Thanks for that... JMGreer of course thinks we are in for an overspill from the Islamic nations first. I think he might be over-egging that... he's basing it on population growth levels.
But why then no war with Germany, a little further down the road? Aren't you relying on always getting a Bismarck and never a Wilhelm? Or is it simply that you think there will never be a technological or economic differential?
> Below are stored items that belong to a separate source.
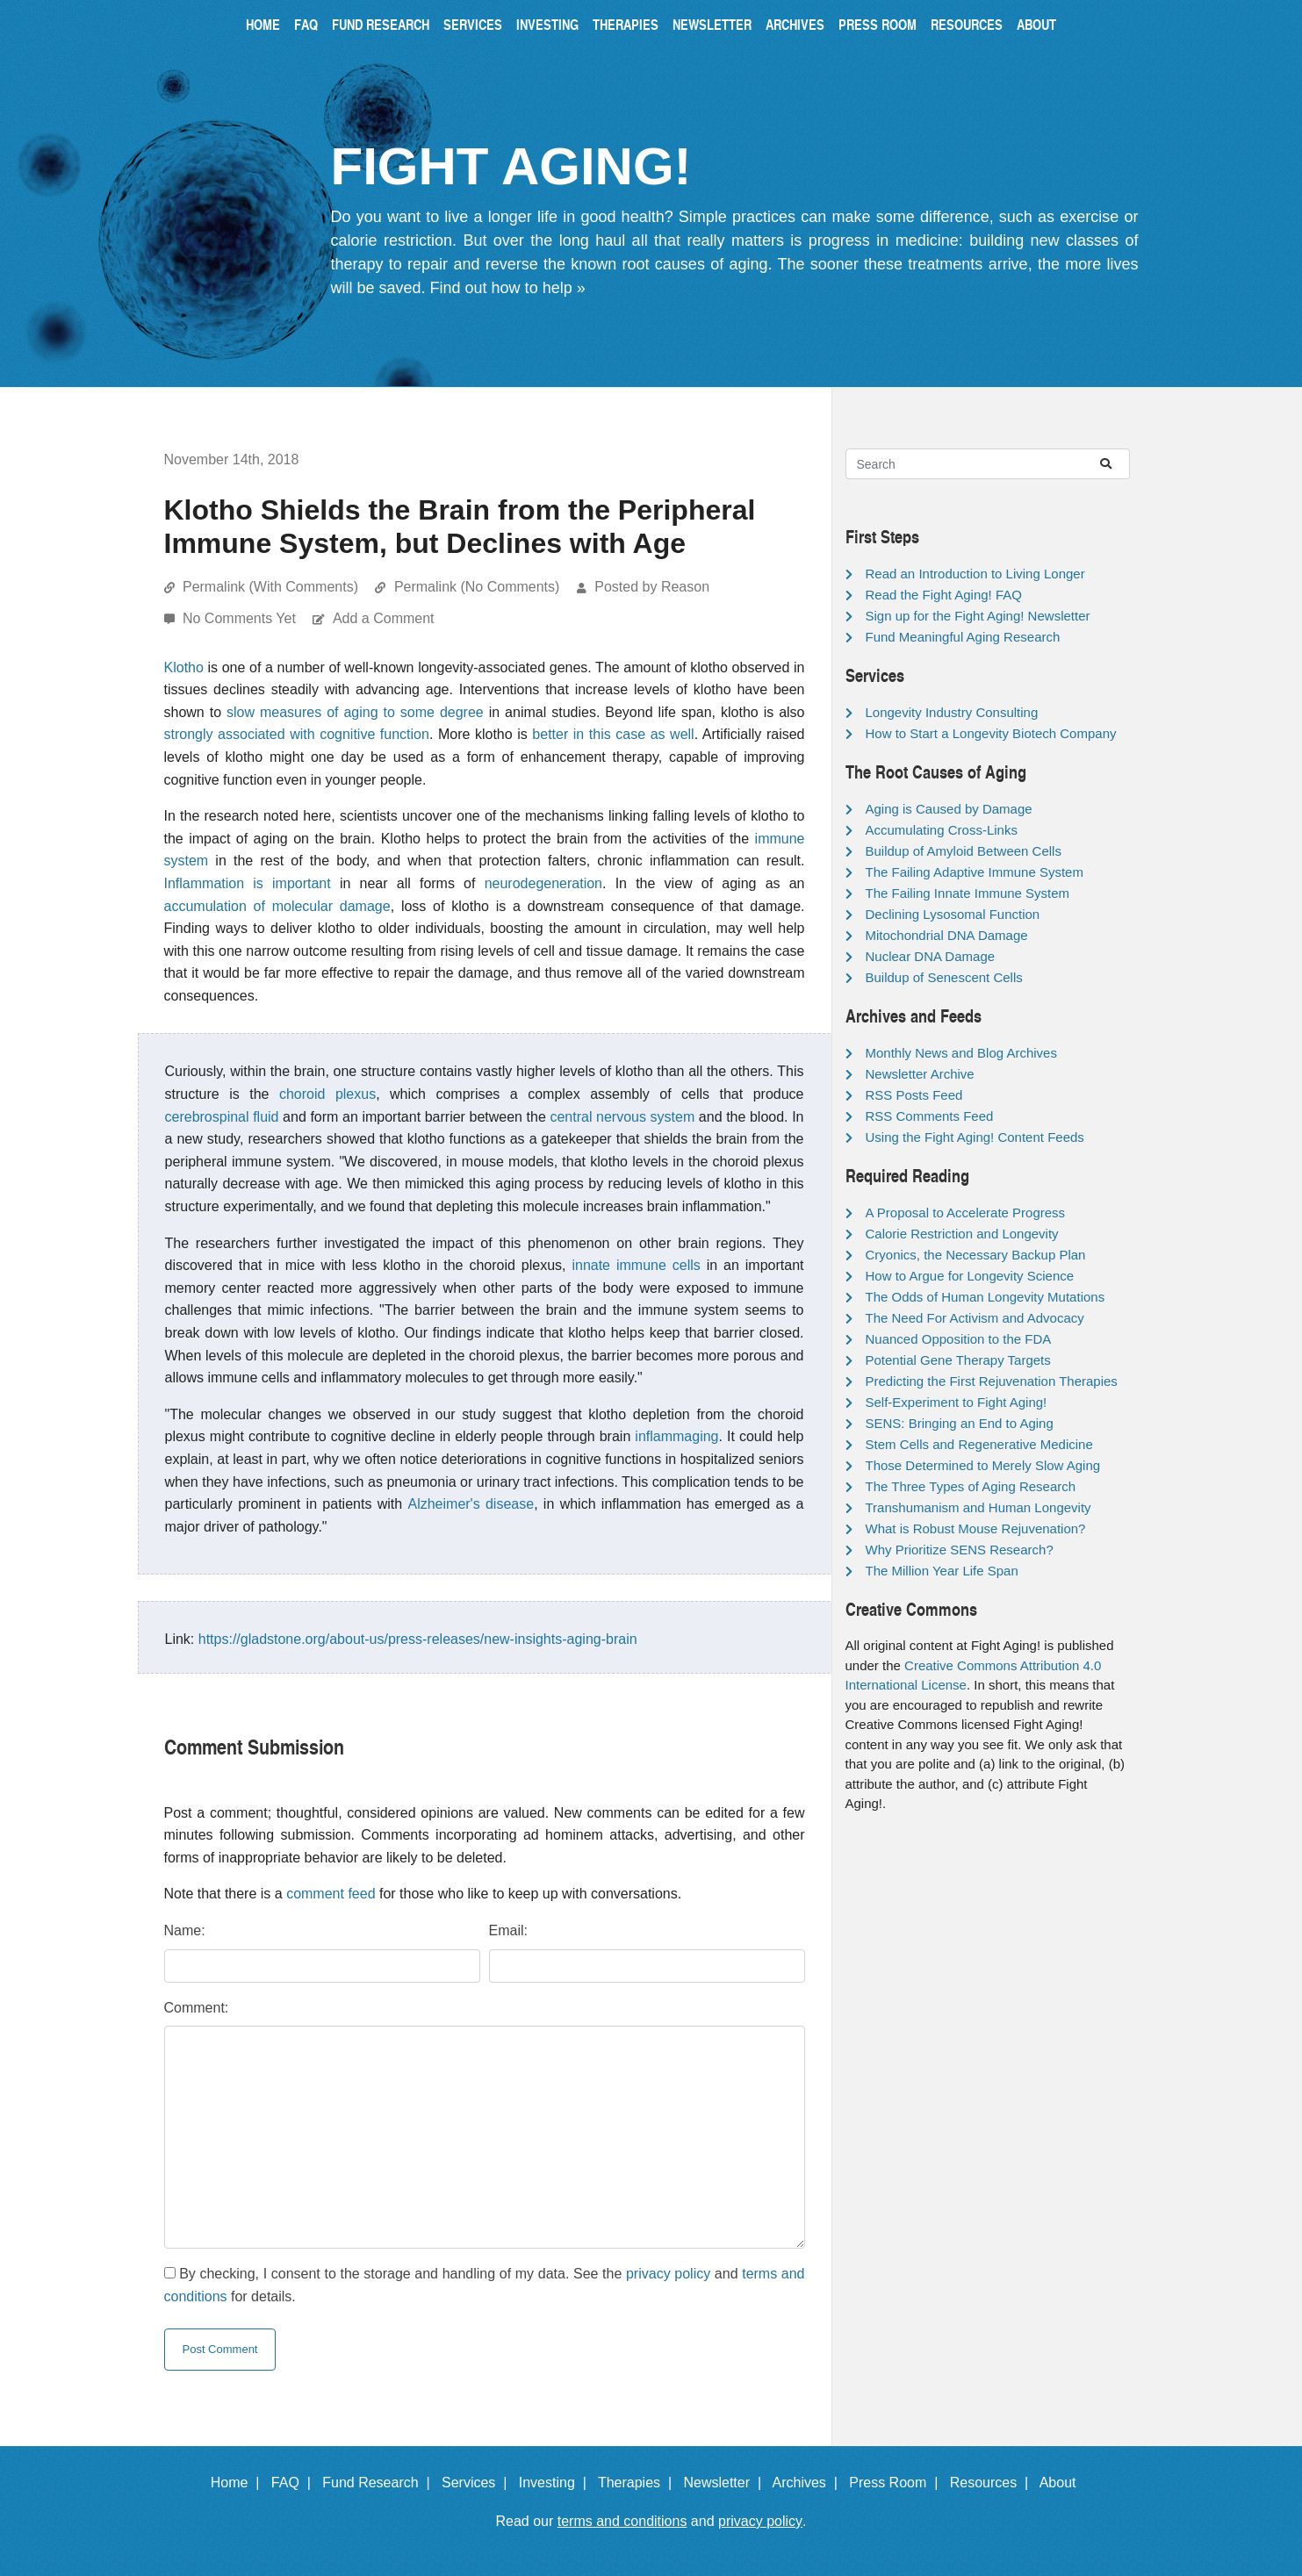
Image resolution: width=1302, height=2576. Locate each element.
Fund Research (380, 24)
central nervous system (622, 1116)
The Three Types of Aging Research (971, 1486)
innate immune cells (636, 1265)
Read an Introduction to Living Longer (975, 573)
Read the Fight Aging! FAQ (944, 594)
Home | (239, 2482)
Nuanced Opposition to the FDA (959, 1338)
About (1036, 24)
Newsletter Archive (920, 1073)
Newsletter (712, 24)
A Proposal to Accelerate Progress (966, 1212)
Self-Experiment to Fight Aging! (956, 1402)
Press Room (877, 24)
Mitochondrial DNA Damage (947, 935)
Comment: (196, 2007)
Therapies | (639, 2482)
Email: (508, 1930)
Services (472, 24)
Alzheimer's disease (470, 1503)
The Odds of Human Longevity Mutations (985, 1296)
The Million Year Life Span (942, 1570)
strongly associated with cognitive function (296, 734)
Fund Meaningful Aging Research (963, 636)
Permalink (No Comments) (476, 586)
Some steady state?
Oh yeah, the unification of Korea is an easy one.
1. South Korea has lots of oil-intensive industry.
2. Siberia to the north has lots of oil.
3. Inbetween South Korea and Siberia, North Korea has a massive army.
Now, I'm sure some mutually beneficial arrangement can be made...
As for Germany, I think their expansive moment has passed, and I don't see them being as insanely aggressive as they used to be.
But they're a big country that like all big countries likes to get its way, so there will be plenty of friction with the neighbours. I see lots of ritualised aggression, but not much real conflict, at least in the west of the continent.
I think the Islamic world will come back under Turkish control (first signs of them flexing their muscles again in Syria of course), so what ever happens there will be quite orderly and purposeful, I suspect.
It's starting to sound almost cosy! :) (Not really.)
I will have to mull this picture... but your thoughts are very interesting. Much obliged.